There was a gasp of indignation from the bankers' seats, but Mr. de Grasse seemed quite unruffled. He took the high position of his years. "When you have lived a little longer, young man, you will learn that these problems are never quite so simple as they appear. I had known Guy Prime since he was a boy. He had once worked for me, and his firm handled our brokerage. I knew all of his partners, who were innocent of any irregularity, and who were bound to go down in his ruin. Several of his customers had accounts with me. They too would be affected. I was certainly not going to consign Guy Prime to perdition on any sudden impulse of righteousness. The matter had to be thoroughly explored. When counsel had done this, they concluded that we could have no further dealings with Prime. That we ran the danger of becoming accessories after the fact." Here de Grasse raised his hands and let them drop. "So there we were. We had to let him go."

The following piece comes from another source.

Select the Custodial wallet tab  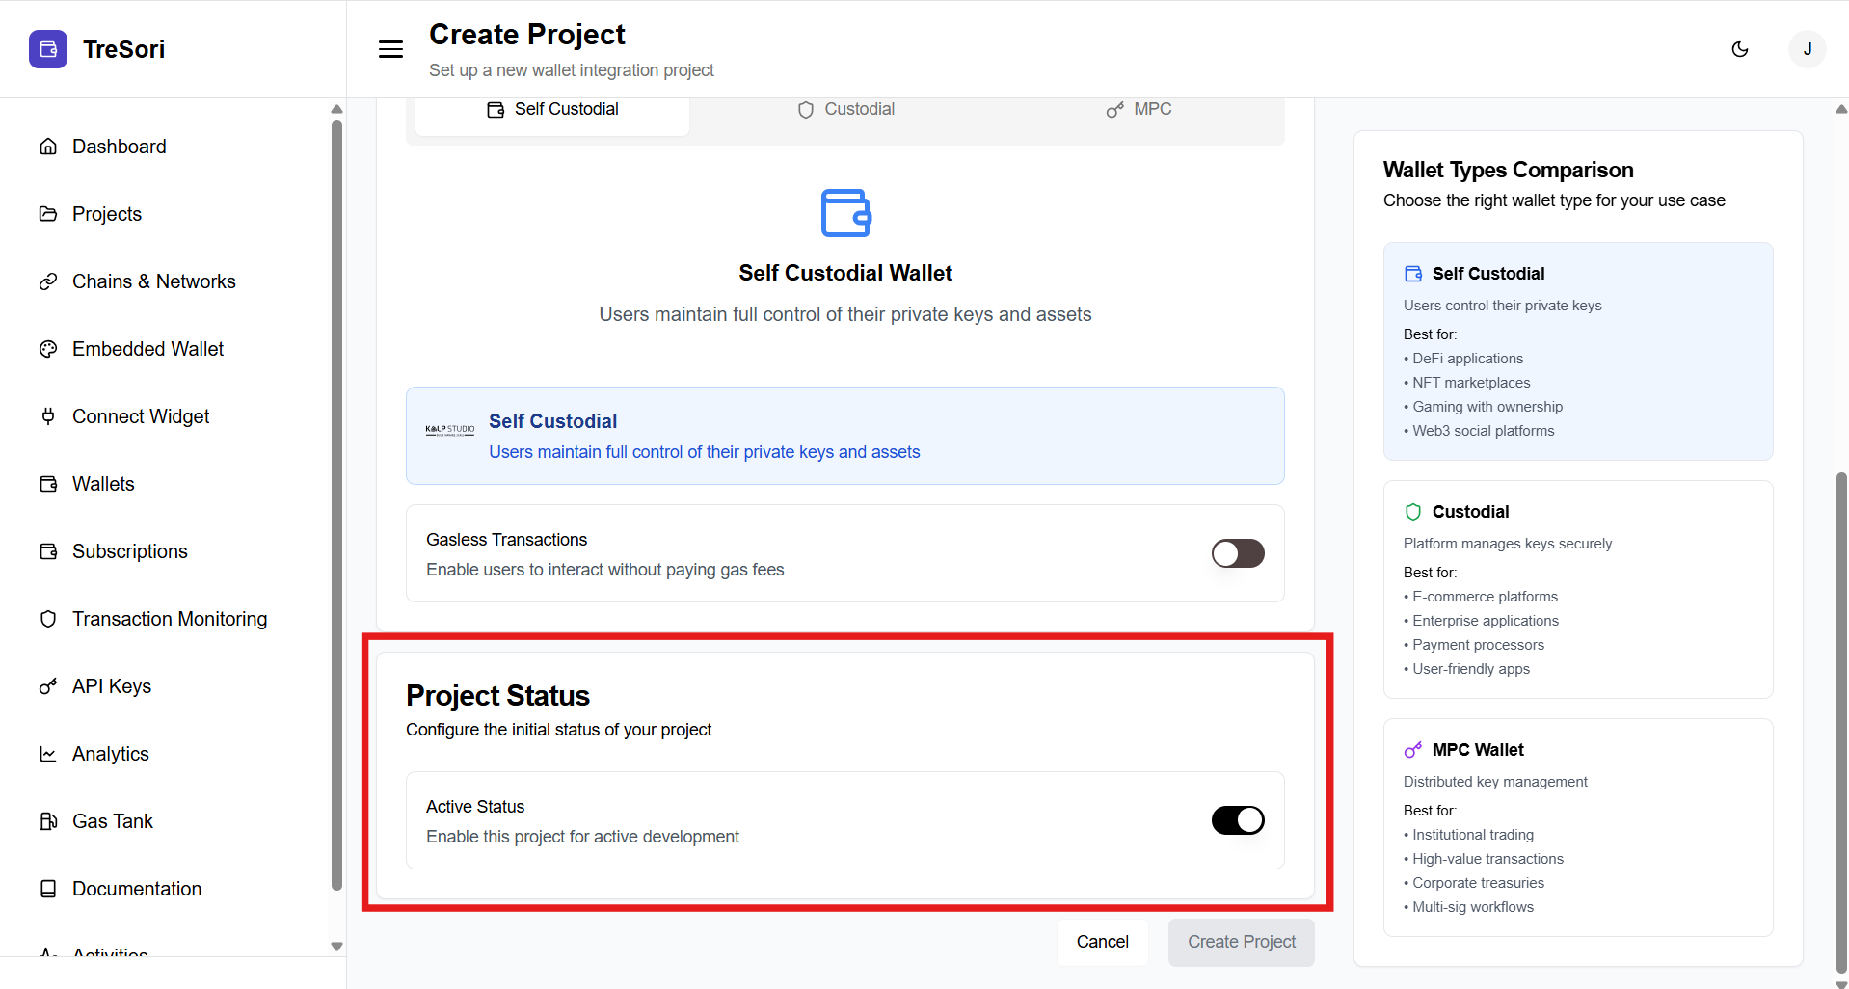pos(845,110)
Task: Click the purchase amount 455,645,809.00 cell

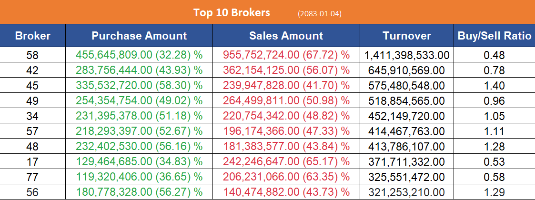Action: [139, 55]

"You mean if you could have saved him without criminal liability, you
would
have?"

"Isn't that question a bit hypothetical, Mr. Cohen? If it wouldn't have been a crime to save him, would it have been a crime that he had committed?"

I remember that I was as surprised as the rest of the courtroom that the old boy had it in him. The laughter that followed turned the El Greco friar into a grand inquisitor.

"Very well, Mr. de Grasse. Let me put you one more question. Did you ever consider that it might have been your duty to inform the governors of the Stock Exchange of what you had learned about Guy Prime?"

"Never."

"Yet your firm was a member, was it not?"

"Oh, yes. We have two seats. But I have never considered that they put me under the obligation to be an informer. Perhaps if I had had the benefit of
your
counsel, Mr. Cohen, I might have felt otherwise. But I was not so fortunate."

"Thank you, Mr. de Grasse. No more questions."

I am not without a conscience, be it said at once. I know what I did and why I did it, and I believe that I have paid the penalty and should be quits with society. Yet I confess to a lingering remorse that I should have contributed to Mr. Cohen's little game. Like so many of the early New Dealers, he was a bit of a fanatic. Perhaps in the ideal society men will betray their friends and relations to the state, but I hope I shall not live to see it. When loyalty becomes the slave of patriotism, it is no longer loyalty.

The climax of the hearing came when Rex Geer was called. Rex at fifty-two was at the zenith of his banking career, which but for me might not have been the zenith. His appearance announced that his success was not superficial; it was as innate a part of him as his measured tread and his stocky build. Face to, his square regular face and small pronounced features, his high forehead and stiff waved graying hair made up too granite a wall to be quite handsome, but in profile and when talking, always with perfect articulation, the narrowed eyes, the raised chin, the slight hook of the nose, gave an impression of lively sensibility and intelligence. There was always a Lord Byron lurking behind Rex's Daniel Webster. In his youth, when he had been paler and thinner, and his eyes had been sadder and darker, girls had even found him romantic. Certainly my cousin Alix Prime did. But he was not romantic that day, in his costly black suit, the fingers of one thick hand clutching the Phi Beta Kappa key at his waist, his wide-apart gray-green eyes staring at Mr. Cohen with an unblinking balefulness. Rex would never admit it, but he was deeply anti-Semitic.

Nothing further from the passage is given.